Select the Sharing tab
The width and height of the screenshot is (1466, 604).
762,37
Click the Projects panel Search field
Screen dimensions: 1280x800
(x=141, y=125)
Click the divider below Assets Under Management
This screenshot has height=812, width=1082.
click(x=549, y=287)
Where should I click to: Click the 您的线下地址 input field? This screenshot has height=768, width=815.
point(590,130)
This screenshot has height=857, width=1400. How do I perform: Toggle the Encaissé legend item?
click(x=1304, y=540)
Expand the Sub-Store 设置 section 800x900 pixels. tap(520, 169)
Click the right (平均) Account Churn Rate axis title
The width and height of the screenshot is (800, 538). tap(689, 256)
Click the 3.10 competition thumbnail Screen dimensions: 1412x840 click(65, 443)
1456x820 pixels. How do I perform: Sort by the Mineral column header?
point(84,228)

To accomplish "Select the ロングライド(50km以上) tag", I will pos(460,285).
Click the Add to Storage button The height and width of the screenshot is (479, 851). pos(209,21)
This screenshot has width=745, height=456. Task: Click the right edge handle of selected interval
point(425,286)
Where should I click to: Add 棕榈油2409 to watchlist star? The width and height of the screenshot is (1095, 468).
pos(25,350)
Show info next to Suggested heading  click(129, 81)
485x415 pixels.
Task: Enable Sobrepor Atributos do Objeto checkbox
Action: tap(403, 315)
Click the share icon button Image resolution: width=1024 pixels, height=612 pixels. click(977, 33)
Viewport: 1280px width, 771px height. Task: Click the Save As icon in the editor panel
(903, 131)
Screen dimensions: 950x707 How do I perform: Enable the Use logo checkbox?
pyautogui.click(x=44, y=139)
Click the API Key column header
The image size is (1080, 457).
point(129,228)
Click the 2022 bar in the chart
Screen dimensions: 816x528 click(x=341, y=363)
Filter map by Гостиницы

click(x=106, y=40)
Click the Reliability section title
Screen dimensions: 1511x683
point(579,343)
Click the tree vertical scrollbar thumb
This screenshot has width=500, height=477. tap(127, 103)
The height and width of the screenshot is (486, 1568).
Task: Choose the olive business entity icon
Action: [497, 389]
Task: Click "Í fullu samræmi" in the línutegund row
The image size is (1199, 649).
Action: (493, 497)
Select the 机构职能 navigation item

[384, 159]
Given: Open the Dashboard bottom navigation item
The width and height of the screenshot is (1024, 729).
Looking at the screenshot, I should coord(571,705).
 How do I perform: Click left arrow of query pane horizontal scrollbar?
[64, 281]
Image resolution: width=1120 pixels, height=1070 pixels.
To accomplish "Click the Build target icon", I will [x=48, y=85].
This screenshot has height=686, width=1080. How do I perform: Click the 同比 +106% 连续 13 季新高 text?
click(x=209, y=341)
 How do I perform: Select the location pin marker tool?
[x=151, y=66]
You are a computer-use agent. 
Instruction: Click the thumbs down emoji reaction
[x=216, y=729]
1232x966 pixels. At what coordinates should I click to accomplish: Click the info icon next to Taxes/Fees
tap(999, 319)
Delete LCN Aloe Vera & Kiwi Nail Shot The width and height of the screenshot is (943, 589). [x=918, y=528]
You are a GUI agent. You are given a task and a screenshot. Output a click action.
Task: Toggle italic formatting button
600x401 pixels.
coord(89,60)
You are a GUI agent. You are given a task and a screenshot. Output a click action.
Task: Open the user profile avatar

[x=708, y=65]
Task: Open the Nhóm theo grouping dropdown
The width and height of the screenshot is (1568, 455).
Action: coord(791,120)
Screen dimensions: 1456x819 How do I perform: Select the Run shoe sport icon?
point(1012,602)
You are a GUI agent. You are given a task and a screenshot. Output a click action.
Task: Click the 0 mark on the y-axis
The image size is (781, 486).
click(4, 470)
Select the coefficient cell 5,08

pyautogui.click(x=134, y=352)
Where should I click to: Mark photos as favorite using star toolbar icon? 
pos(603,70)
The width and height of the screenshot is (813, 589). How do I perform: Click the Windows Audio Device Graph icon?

--- EXERCISE DIRECTIONS ---
Search the listing for the word "resolution" and return each line that holds it.

--- RESULT BELOW ---
Click the share icon button Image resolution: width=1024 pixels, height=612 pixels. click(977, 33)
Image resolution: width=1120 pixels, height=1070 pixels.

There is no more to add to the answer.